When her school is on the verge of shutting down, 2nd year student, Honoka decides that starting a school-idol group is the best way to get new students to enroll and keep it in business. Unfortunately, she knows nothing about idol groups and her two friends, Kotori and Umi, are no help either. Add to the mix a 1st year musical prodigy with conflicting feelings about the legitimacy of idol music, an idol geek who knows everything there is to know about them, a former ballerina hiding her passions because of previous failure, and you’ve got everything you need for a show that embraces idol culture, that runs with it in all its fun and exuberance and innocence while also telling a personal, intimate story about the people involved and their individual motives.
Don’t get me wrong, Love Live! does the idol thing perfectly; the songs are catchy, the dance routines are adorable and the cast are cuter than a basket of doe-eyed kittens, but behind the curtain, if you watch closely enough you can see some genuine narrative skill working quietly in the background. The nine main girls are characterized brilliantly, all completely unique and memorable in their own way, even if some of them don’t get quite enough screen time, and each one services the plot in a way that feels natural and satisfying.

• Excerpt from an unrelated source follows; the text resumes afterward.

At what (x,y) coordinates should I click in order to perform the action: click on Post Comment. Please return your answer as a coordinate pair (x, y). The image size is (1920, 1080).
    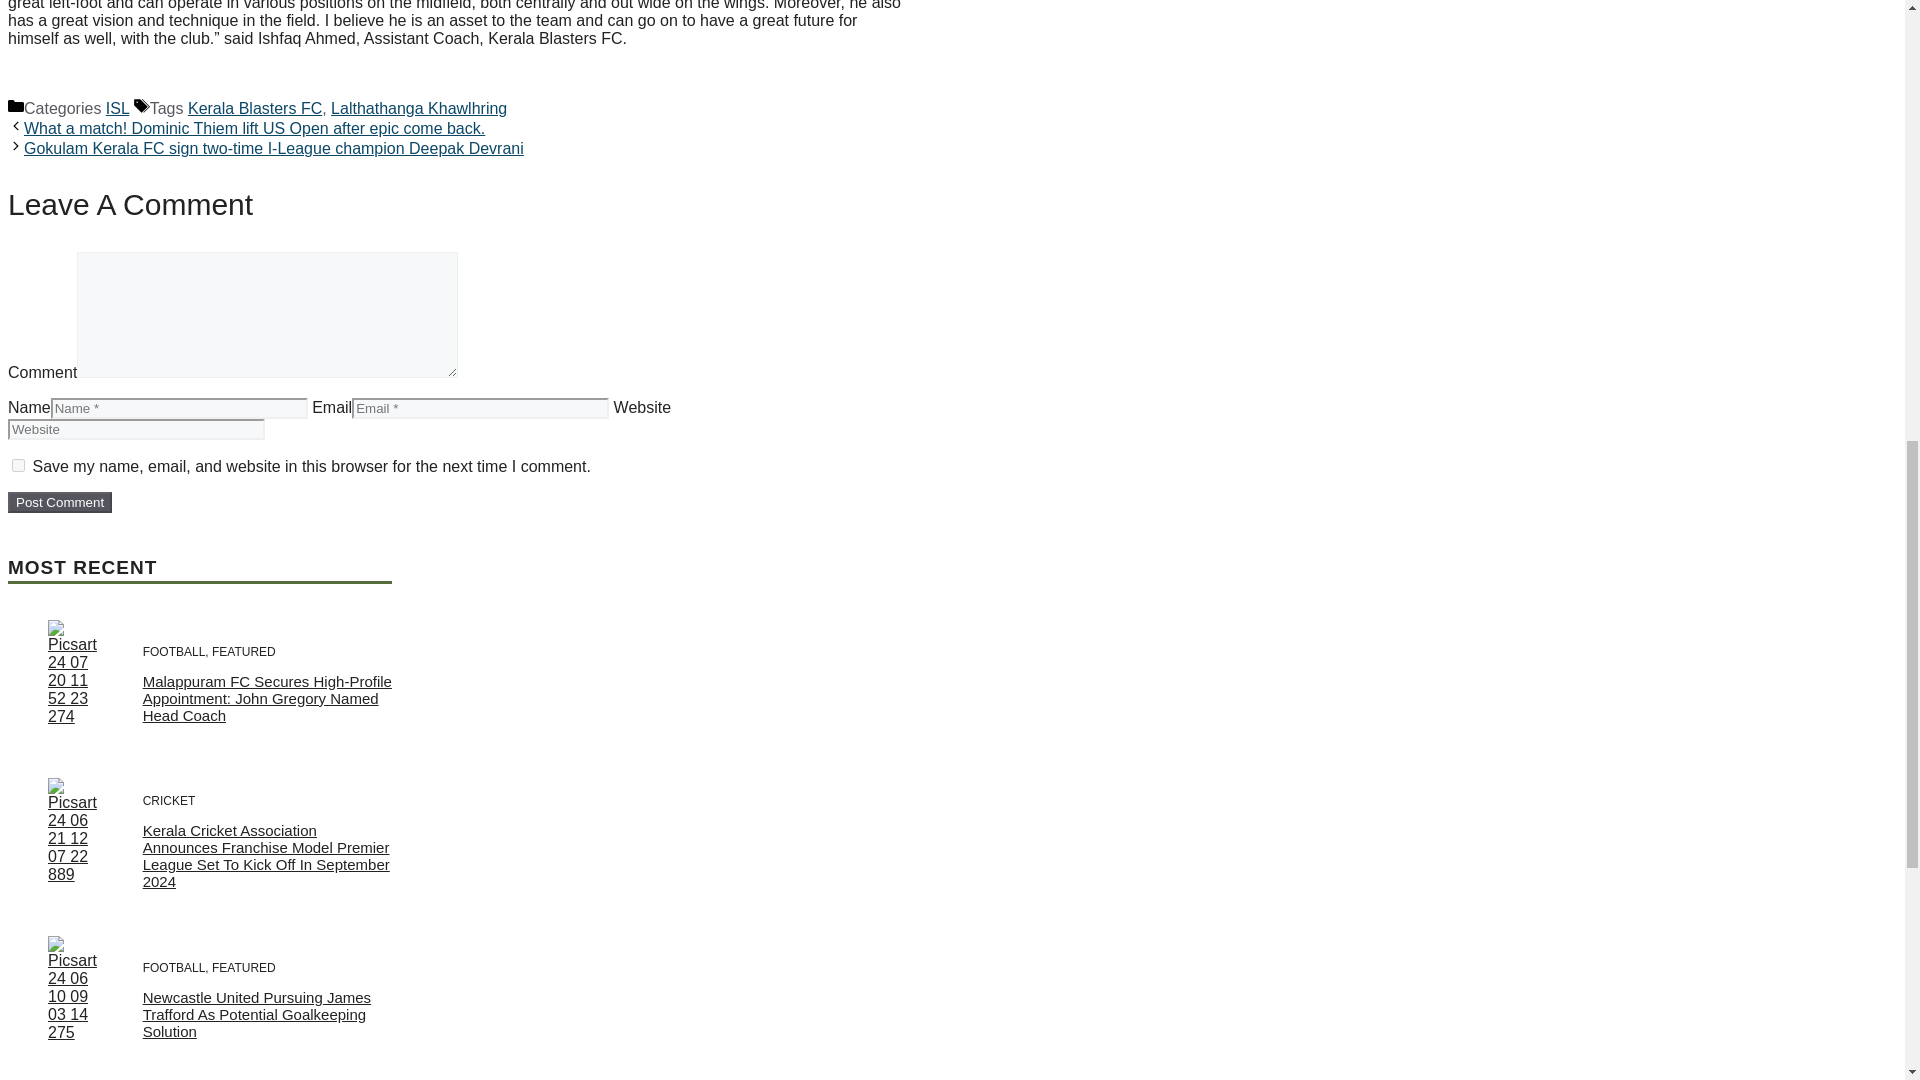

Love Live! stands tall over Wake Up Girls! and The Idolmaster because it stands staunchly between them. It straddles that line between meaning and merriment and that’s exactly the type of thing that the Japanese like. It has resonated with hoards of people by celebrating idol culture while also holding a microscope over it. In a time when Dempagumi Inc., one of the biggest idol groups in the country, started their career in a back alley live house in Akihabara, idol music has transcended its original manufactured nature and is now manufacturing itself organically like any other genre. Love Live! takes the time to examine how and why an idol group might come to be, and in doing so creates a cast that feel like real people, and all over Japan, real people have fallen head over heels in love with them.